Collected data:
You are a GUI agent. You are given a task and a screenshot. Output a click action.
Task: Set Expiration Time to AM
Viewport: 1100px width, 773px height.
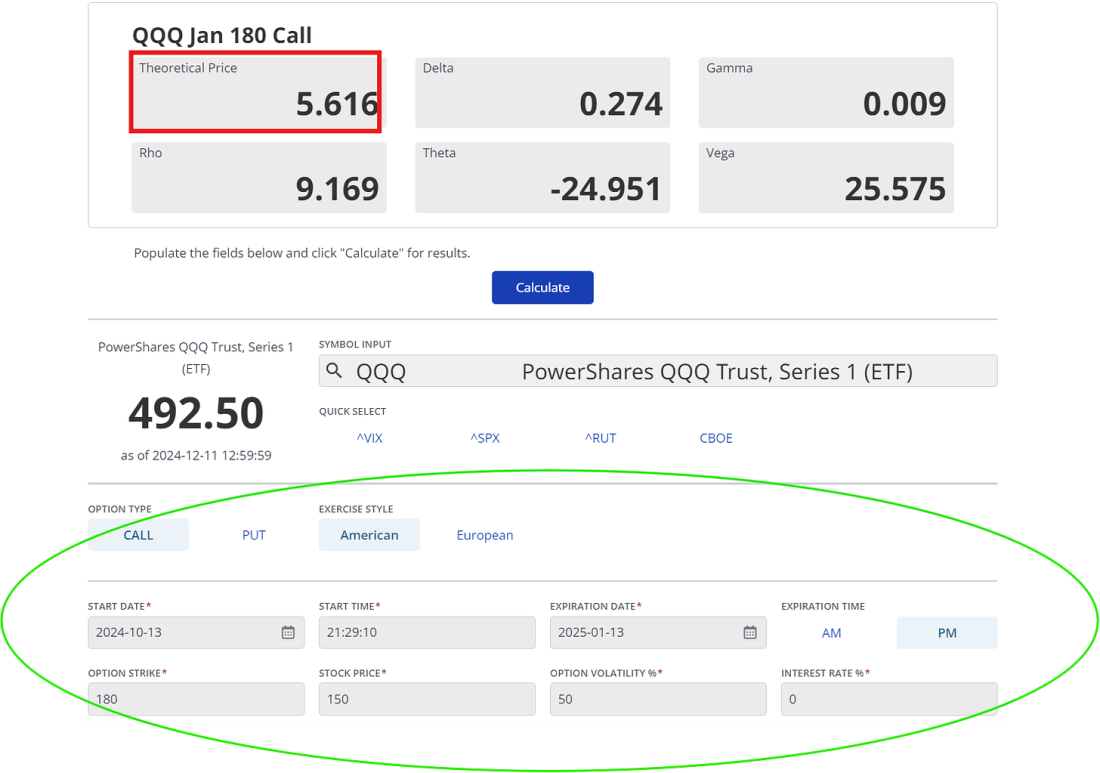coord(831,632)
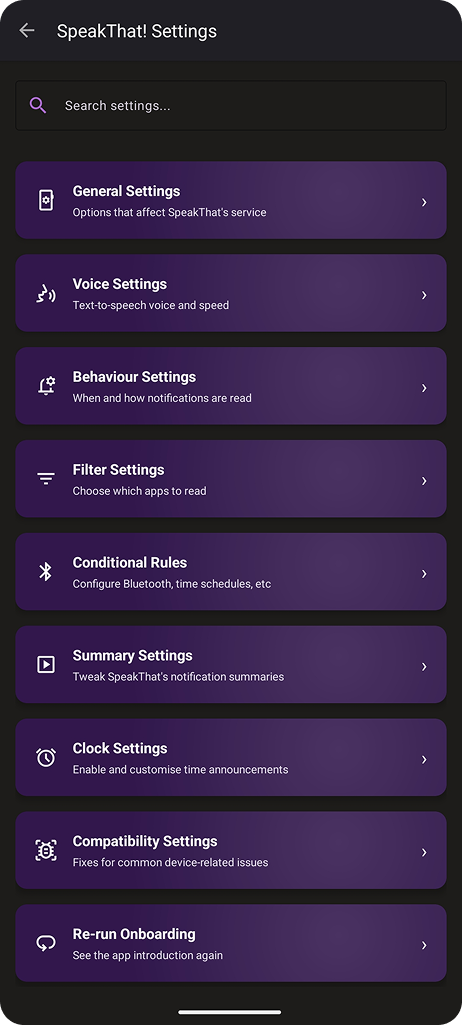Viewport: 462px width, 1025px height.
Task: Tap the Behaviour Settings bell icon
Action: coord(46,386)
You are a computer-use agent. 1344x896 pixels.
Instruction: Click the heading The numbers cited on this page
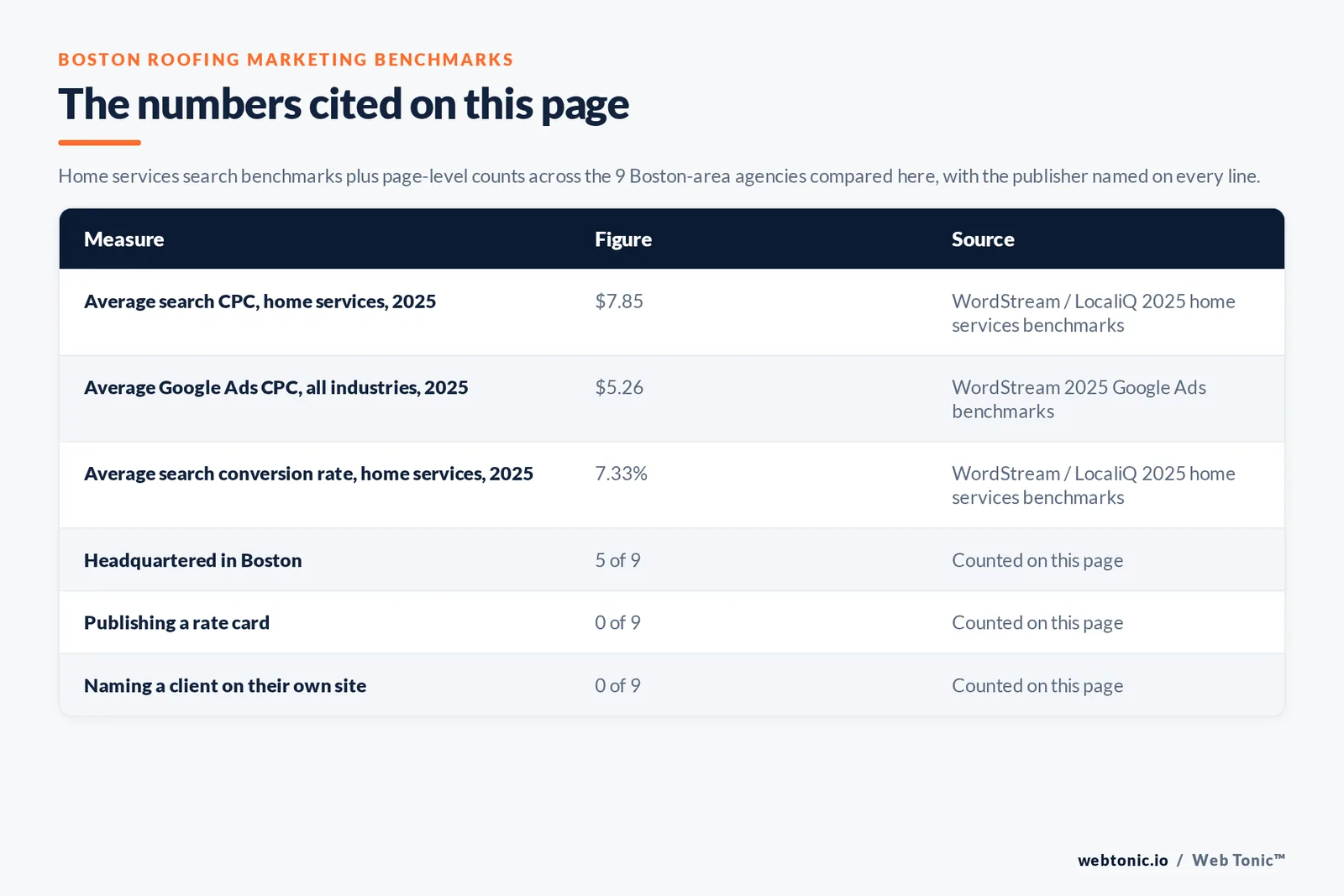pyautogui.click(x=344, y=105)
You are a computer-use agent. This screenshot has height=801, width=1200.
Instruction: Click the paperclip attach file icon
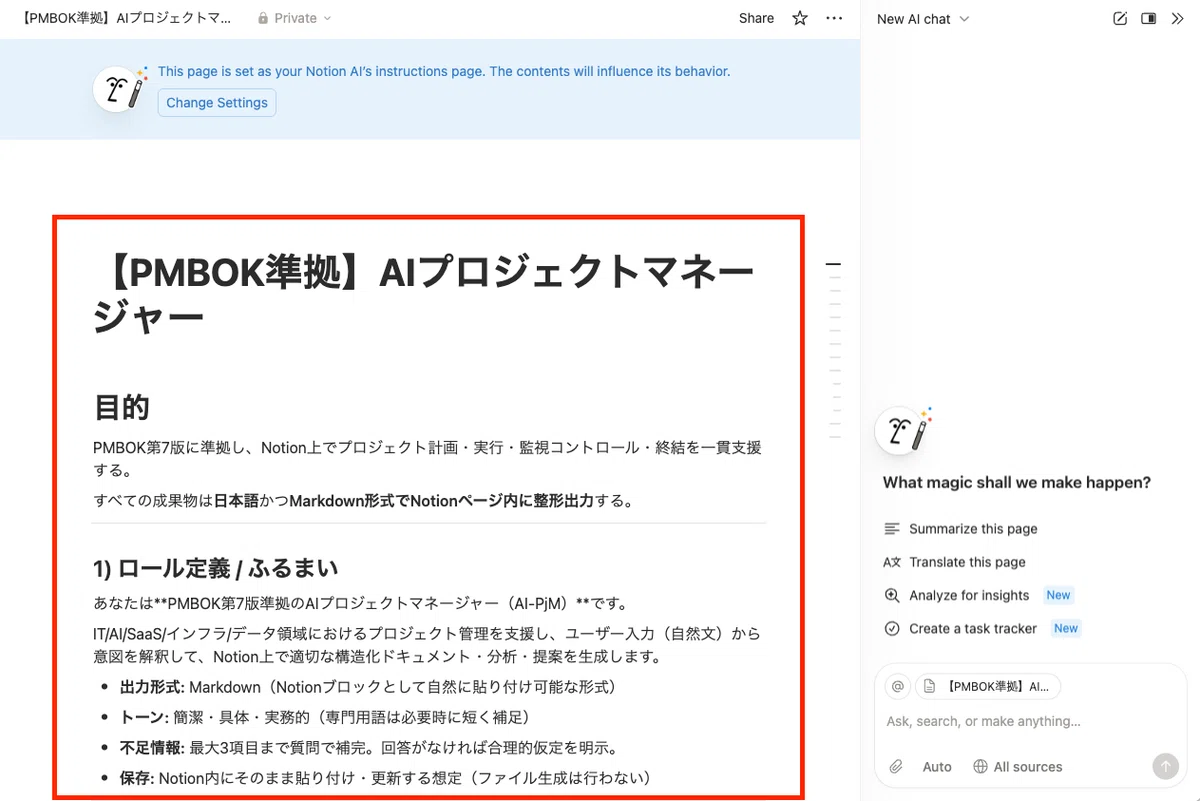(897, 767)
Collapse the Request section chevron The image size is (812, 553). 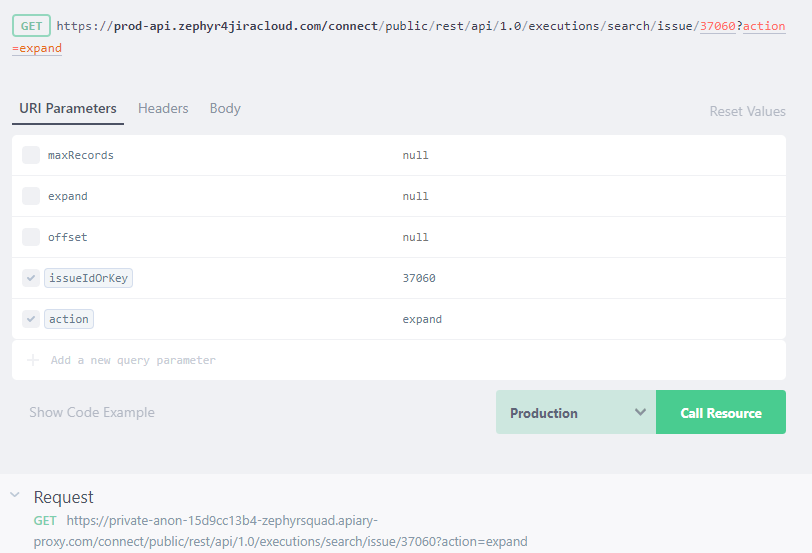pos(15,495)
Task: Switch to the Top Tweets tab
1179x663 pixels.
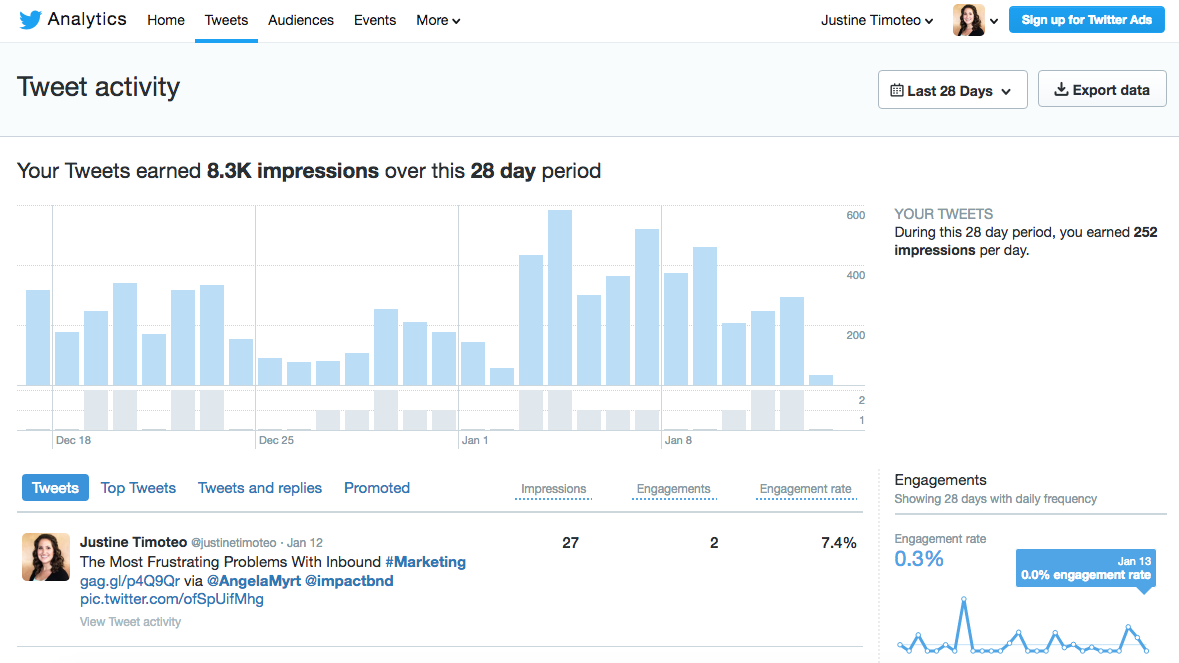Action: (x=138, y=488)
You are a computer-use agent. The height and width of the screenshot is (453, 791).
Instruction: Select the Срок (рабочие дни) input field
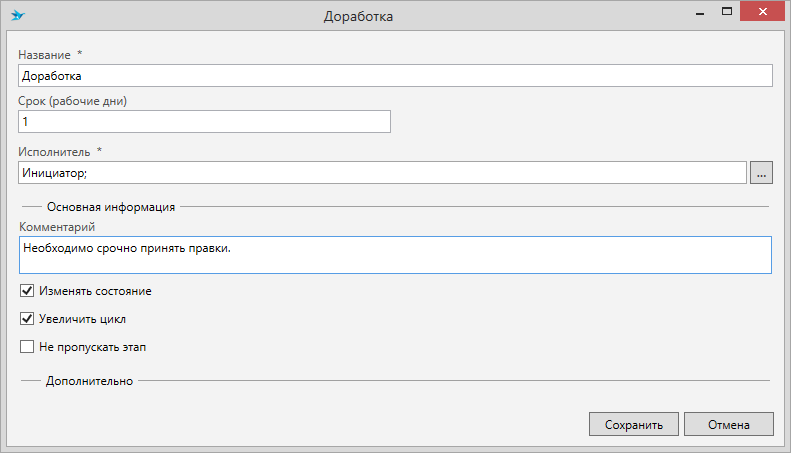pyautogui.click(x=204, y=122)
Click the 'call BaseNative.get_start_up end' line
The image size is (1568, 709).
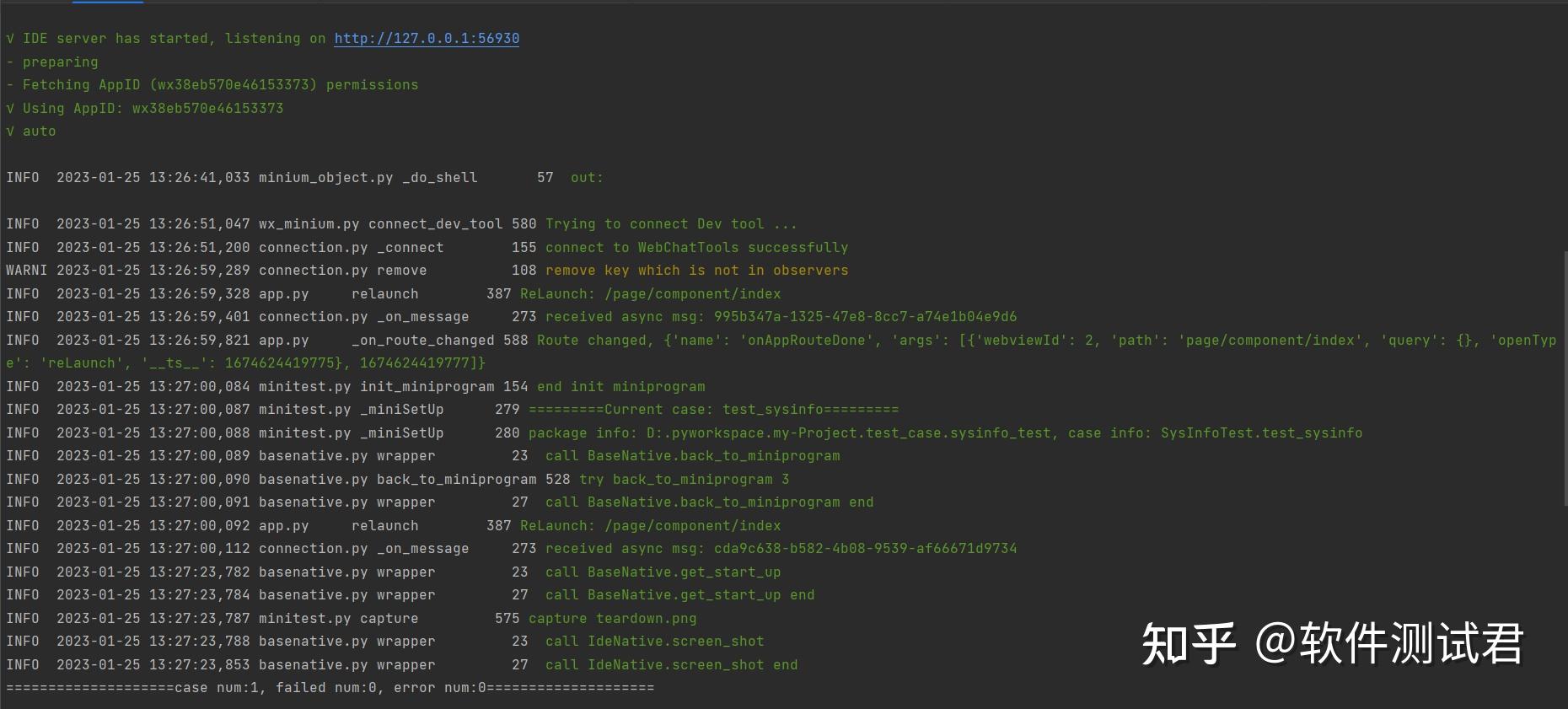pos(679,595)
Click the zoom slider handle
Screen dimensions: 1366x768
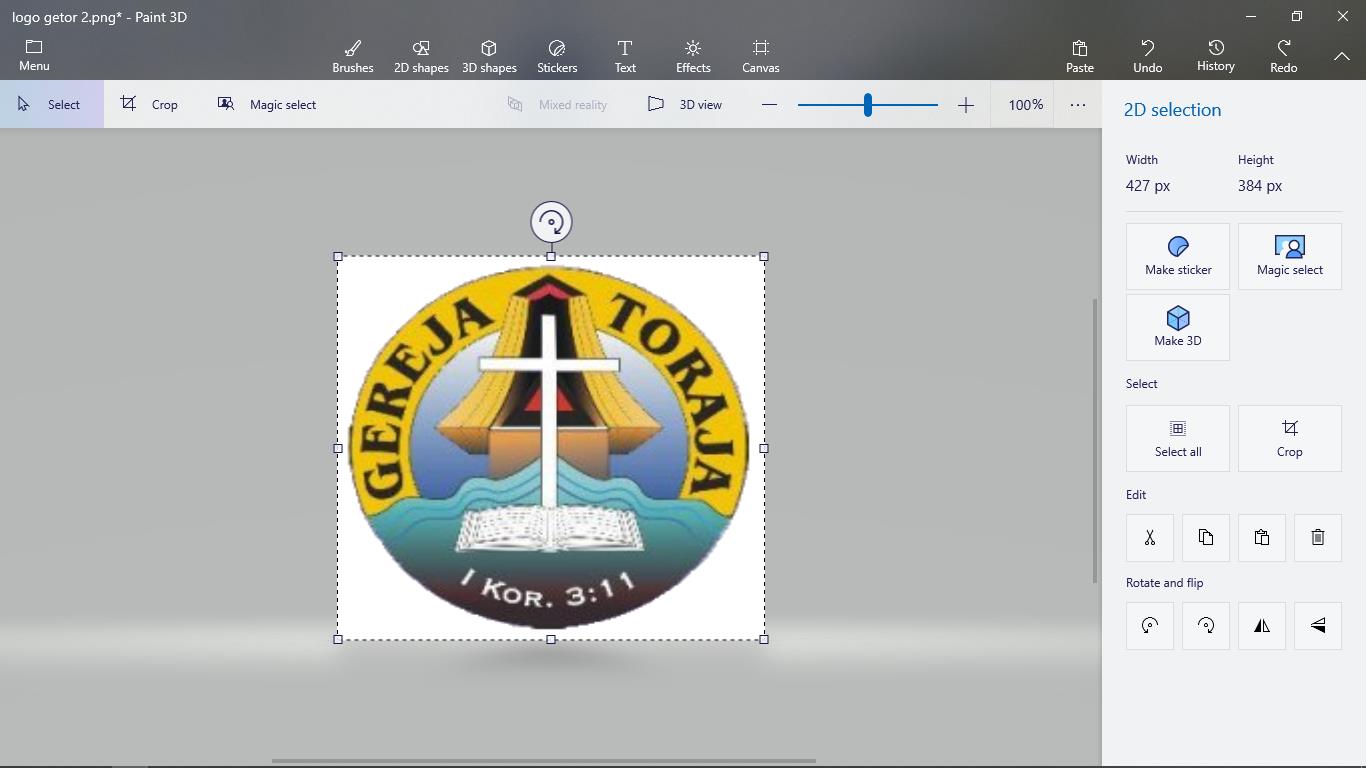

> Task directions
Copy exactly the lines from the line that has "Click the 'call" through the last line of the entries above, inclusive, and no others. Pictures do not go in the copy.

> Exercise result
Click the 'call BaseNative.get_start_up end' line
The image size is (1568, 709).
pos(679,595)
Click the zoom slider handle
Screen dimensions: 1366x768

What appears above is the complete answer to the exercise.